Whether you realize it or not, the state of your mental health is an important part of parenting. If you have anxiety, you're already aware of how it affects your own quality of life, and at times, the lives of those around you. Anxiety can manifest in many different ways — avoidance, excessive worrying, fear of typically "normal" scenarios — and it doesn't just disappear once you become a parent. In fact, there are probably parenting things you don't realize you're doing because you have anxiety, that are affecting, or will affect, your children at some point in their lives.

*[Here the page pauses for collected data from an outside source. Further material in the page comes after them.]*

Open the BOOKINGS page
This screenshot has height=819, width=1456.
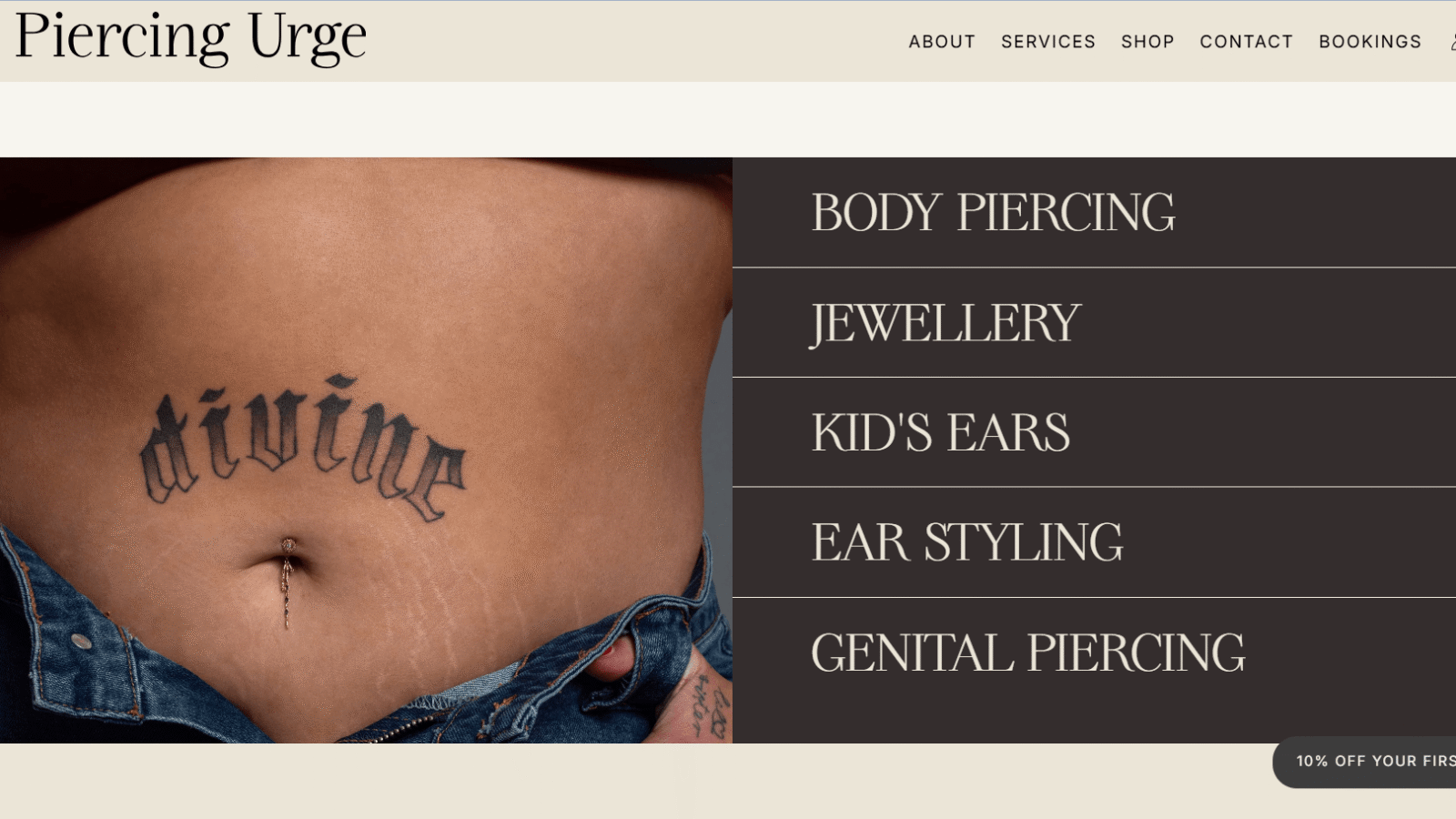[1370, 42]
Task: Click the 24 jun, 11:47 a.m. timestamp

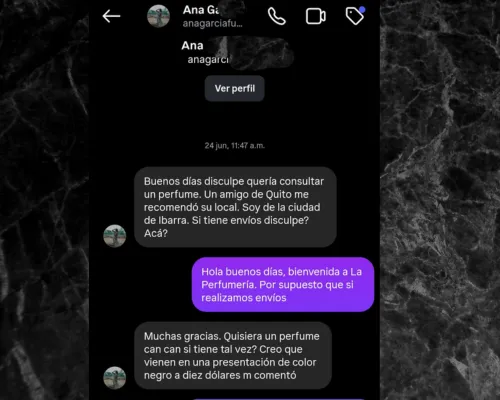Action: coord(235,146)
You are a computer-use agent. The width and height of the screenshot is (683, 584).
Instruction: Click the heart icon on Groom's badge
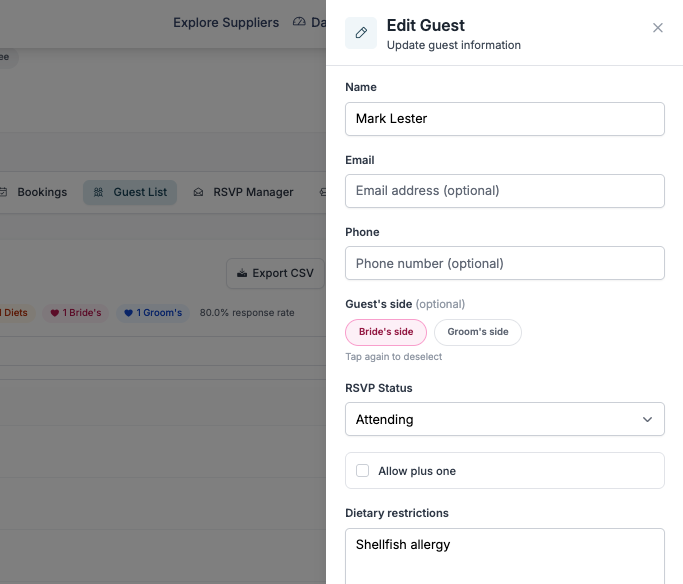[x=128, y=313]
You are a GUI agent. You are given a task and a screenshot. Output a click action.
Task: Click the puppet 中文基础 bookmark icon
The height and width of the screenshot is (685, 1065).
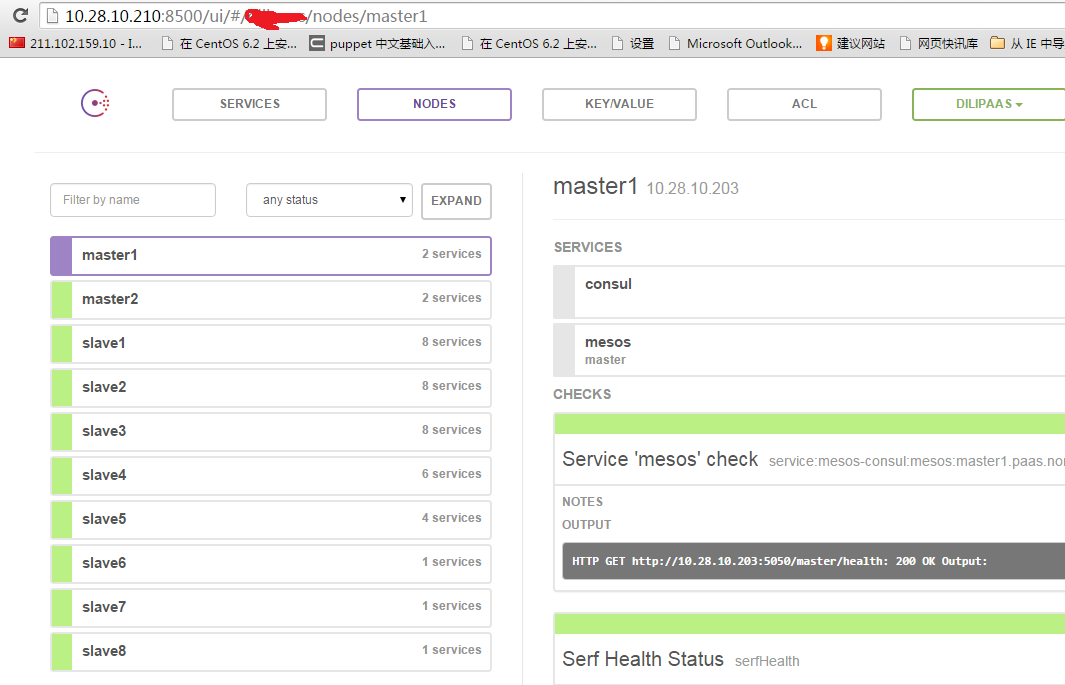(x=315, y=43)
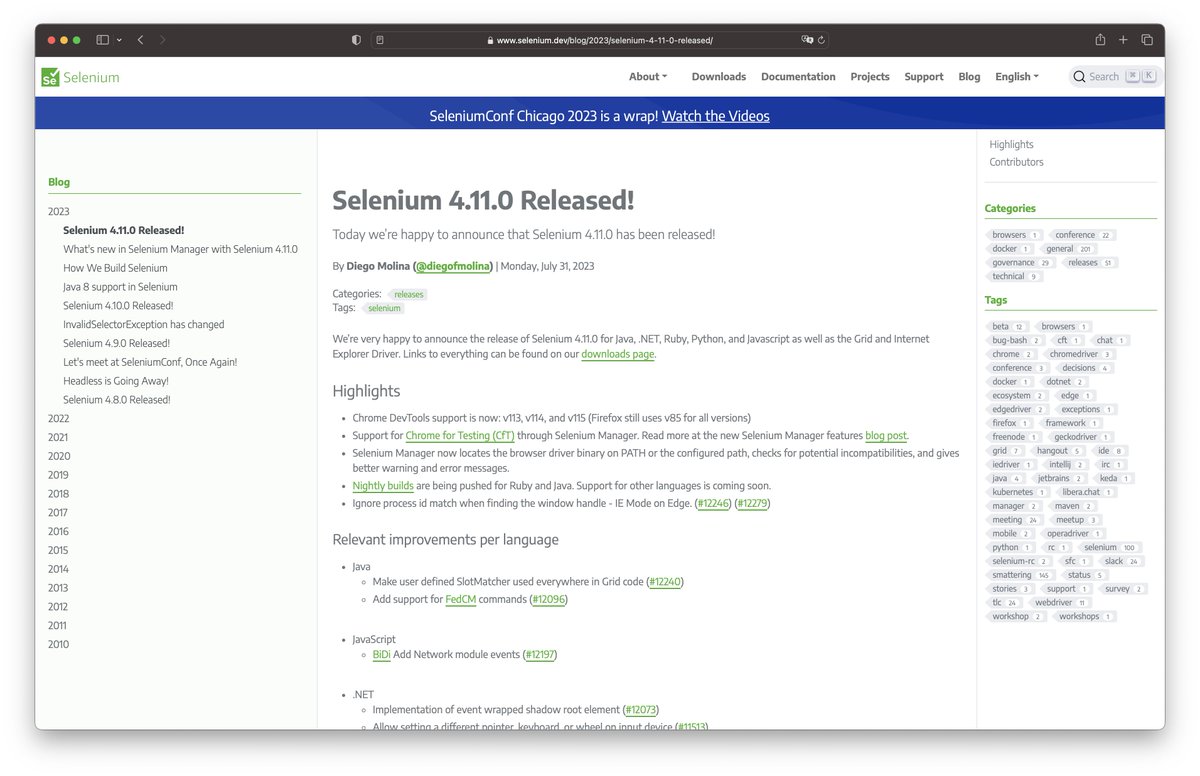Click the privacy shield icon near the address bar
The height and width of the screenshot is (776, 1200).
355,39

A 2015Child Mind Institute Children’s Mental Health Report states that 80 percent of children have a diagnosable anxiety disorder, and over 22 percent of all youth are susceptible to being diagnosed with some form of mental health disorder before they reach 18. Anxiety disorders are the most often diagnosed, and the median age of symptom onset is just 6 years old. Those statistics are staggering considering that, according to Anxiety and Depression Association of America, 40 million adults in the U.S. alone have some type of anxiety disorder. If you look at the numbers, there's bound to be a link between parenting with anxiety and the passage of anxiety-related symptoms.
I'm, admittedly, guilty. I excessively worry about the way I parent and how my children are affected by my choices, because I'm one of the 40 million adults living with an anxiety disorder. While the anxiety didn't manifest because of having children, it's magnified by it. At times, I can't tell if I'm doing something because it's the right thing for my two children, or because it's what my anxiety has dictated I do. Subsequently, I find myself desperately searching for and seeking advice on how not to mess up, or how to be a better parent. At the end of the day, that's all we all want — to do right by our children. Anxiety gets in the way of that, clouding our judgement and often forcing us to err on the sides of caution, fear, and apprehension when it isn't necessary.